Le difficoltà di produzione e approvvigionamento hanno spinto Covax, African Vaccine Acquisition Trust e Africa Centres for Disease Control and Prevention (due organizzazioni impegnate ad assicurare equo accesso al vaccino) a diffondere un comunicato congiunto. In cui si legge un invito disperato alla solidarietà e all’organizzazione: «La maggior parte delle donazioni fatte fino a oggi sono state fornite con scarso preavviso e con prodotti a breve scadenza, rendendo estremamente difficile pianificare le campagne di immunizzazione. Per ottenere tassi di copertura più elevati in tutto il continente e garantire che le donazioni siano una fonte di approvvigionamento sostenibile, questa tendenza deve cambiare».

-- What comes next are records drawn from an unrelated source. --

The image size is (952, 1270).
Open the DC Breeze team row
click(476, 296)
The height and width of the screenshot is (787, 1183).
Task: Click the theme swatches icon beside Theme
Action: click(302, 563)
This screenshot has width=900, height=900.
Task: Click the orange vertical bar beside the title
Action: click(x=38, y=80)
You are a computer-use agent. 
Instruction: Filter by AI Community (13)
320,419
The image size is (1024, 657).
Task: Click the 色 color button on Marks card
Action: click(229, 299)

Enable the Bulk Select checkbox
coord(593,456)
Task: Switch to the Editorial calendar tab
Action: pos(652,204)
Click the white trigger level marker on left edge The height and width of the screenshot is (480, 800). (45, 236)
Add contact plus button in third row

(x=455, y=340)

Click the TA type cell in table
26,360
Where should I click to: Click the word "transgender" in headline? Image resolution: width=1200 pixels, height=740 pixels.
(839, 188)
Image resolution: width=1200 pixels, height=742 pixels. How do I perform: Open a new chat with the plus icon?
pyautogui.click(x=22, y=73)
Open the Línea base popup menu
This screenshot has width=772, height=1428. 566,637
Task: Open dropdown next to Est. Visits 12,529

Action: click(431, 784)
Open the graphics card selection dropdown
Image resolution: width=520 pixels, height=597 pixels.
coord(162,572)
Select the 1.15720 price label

Ne è convinta anche Rossella Miccio, presidente di Emergency e in prima linea nel chiedere venga garantito un accesso equo ai vaccini contro il Covid-19. «Oltre alle difficoltà logistiche di consegna e conservazione, in Africa è difficile raggiungere alcune zone più remote. In certi casi, poi, non è scontato le persone riescano a pagare il trasporto per arrivare al centro vaccinale». Come in altri posti, spiega poi, bisogna vincere l’ostilità e la diffidenza, spesso originata dalla sensazione che all’Africa arrivino prodotti di serie B, meno sicuri. «Come quando ero in Uganda e mentre da noi si sospendeva la somministrazione di AstraZeneca ai giovani, si chiedeva agli africani, una popolazione in prevalenza composta da ragazzi, di vaccinarsi con quel farmaco».

 

Non è la prima volta che una nuova variante spaventa il mondo, chiude i confini, blocca dentro casa i cittadini. Lo aveva già fatto la Delta, riscontrata per la prima volta in India, mettendo la parte più fortunata del mondo davanti al problema che Miccio sintetizza laconica: «Vaccinare in modo inclusivo è l’unico modo per uscirne davvero tutti». Lo stop ai collegamenti aerei della settimana scorsa nonostante l’invito dell’Oms a lasciare aperte le frontiere ha mostrato, per ora, che la lezione non è ancora stata imparata.